Aim: Please copy the listing lines starting at the line containing "The image size is (381, 242)." and ending at the line containing "[x=474, y=172]", keeping them unchanged.

◇ ◇ ◇ ◇

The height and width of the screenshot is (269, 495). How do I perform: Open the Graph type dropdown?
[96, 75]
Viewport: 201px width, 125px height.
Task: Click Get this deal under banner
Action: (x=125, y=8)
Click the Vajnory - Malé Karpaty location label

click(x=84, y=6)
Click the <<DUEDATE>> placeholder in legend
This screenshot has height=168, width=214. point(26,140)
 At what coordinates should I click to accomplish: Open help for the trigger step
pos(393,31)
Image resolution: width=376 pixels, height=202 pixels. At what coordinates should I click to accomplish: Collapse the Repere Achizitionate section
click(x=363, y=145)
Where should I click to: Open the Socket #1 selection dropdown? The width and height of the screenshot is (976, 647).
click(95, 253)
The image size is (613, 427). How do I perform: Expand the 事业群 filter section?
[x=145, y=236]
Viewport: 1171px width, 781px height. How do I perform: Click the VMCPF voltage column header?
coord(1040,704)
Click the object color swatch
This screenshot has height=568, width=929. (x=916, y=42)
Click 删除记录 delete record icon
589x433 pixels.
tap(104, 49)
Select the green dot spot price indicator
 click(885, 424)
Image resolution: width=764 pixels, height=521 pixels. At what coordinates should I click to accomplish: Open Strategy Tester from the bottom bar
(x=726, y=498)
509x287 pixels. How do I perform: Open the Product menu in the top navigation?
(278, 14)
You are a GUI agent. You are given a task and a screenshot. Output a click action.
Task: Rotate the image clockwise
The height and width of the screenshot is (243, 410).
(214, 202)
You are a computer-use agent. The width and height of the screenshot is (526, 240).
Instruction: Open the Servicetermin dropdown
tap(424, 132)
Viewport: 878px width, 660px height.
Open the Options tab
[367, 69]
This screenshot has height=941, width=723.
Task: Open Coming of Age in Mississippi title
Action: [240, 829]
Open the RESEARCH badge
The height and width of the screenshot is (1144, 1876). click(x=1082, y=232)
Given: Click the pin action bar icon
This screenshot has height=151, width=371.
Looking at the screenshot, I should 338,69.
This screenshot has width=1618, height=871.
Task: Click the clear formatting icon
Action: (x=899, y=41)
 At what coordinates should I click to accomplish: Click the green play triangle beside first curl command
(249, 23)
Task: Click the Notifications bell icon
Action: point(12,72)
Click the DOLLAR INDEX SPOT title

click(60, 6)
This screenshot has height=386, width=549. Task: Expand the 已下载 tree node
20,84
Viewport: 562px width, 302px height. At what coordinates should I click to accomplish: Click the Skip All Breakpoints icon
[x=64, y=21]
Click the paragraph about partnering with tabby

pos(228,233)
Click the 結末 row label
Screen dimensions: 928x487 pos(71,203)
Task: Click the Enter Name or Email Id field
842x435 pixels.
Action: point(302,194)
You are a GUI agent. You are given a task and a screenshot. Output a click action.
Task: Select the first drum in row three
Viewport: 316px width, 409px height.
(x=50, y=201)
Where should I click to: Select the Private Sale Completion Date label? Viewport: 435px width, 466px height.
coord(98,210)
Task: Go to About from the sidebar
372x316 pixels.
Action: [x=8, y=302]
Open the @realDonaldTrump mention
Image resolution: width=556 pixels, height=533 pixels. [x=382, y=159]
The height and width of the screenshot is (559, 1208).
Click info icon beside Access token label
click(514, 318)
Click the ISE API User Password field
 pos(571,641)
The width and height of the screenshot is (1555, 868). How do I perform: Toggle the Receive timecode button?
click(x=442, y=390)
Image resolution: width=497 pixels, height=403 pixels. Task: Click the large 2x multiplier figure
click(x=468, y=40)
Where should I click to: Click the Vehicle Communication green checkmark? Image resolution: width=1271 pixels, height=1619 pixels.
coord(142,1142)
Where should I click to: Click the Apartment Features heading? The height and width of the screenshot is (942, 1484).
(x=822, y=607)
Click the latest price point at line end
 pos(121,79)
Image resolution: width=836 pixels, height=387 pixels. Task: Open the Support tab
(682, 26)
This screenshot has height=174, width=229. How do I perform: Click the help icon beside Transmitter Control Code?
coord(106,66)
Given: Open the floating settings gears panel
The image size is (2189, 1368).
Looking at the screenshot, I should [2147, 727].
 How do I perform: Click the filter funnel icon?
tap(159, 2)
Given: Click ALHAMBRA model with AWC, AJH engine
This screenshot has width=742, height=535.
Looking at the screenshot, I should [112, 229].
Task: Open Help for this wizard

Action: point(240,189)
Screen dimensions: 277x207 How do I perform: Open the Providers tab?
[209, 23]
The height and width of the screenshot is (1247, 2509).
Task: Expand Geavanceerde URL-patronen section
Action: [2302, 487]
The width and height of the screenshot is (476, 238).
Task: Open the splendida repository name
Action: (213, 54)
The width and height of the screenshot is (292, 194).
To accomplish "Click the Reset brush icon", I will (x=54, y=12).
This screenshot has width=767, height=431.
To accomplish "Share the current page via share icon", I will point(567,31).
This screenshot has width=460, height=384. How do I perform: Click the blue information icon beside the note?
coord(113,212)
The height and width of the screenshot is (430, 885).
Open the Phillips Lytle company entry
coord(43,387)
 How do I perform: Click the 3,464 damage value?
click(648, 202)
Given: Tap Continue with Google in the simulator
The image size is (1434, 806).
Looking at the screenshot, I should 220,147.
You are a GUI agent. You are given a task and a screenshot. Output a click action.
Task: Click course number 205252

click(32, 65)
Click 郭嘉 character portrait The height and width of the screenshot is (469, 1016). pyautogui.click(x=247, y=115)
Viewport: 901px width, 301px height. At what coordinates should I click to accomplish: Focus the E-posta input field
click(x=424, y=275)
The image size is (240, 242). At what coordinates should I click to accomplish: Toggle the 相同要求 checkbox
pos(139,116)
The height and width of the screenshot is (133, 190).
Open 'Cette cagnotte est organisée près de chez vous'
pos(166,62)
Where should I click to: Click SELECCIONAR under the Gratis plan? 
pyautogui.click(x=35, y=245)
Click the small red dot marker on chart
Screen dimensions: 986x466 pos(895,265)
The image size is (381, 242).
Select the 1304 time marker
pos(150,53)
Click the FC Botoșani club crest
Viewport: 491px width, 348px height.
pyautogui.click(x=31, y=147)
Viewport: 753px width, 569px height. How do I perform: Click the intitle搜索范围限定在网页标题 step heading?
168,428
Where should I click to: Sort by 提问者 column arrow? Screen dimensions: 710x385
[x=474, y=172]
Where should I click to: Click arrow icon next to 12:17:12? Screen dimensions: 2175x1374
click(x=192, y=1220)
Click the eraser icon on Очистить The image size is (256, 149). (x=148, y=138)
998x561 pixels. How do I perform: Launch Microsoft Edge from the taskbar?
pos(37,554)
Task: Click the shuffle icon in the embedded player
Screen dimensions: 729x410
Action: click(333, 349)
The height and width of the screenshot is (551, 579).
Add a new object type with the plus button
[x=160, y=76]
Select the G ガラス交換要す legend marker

◇ ◇ ◇ ◇

Correct answer:
The image size is (381, 242).
Select the 1304 time marker
pos(150,53)
Click the FC Botoșani club crest
Viewport: 491px width, 348px height.
pyautogui.click(x=31, y=147)
Viewport: 753px width, 569px height. How do I perform: Click the intitle搜索范围限定在网页标题 step heading?
168,428
Where should I click to: Sort by 提问者 column arrow? Screen dimensions: 710x385
[x=474, y=172]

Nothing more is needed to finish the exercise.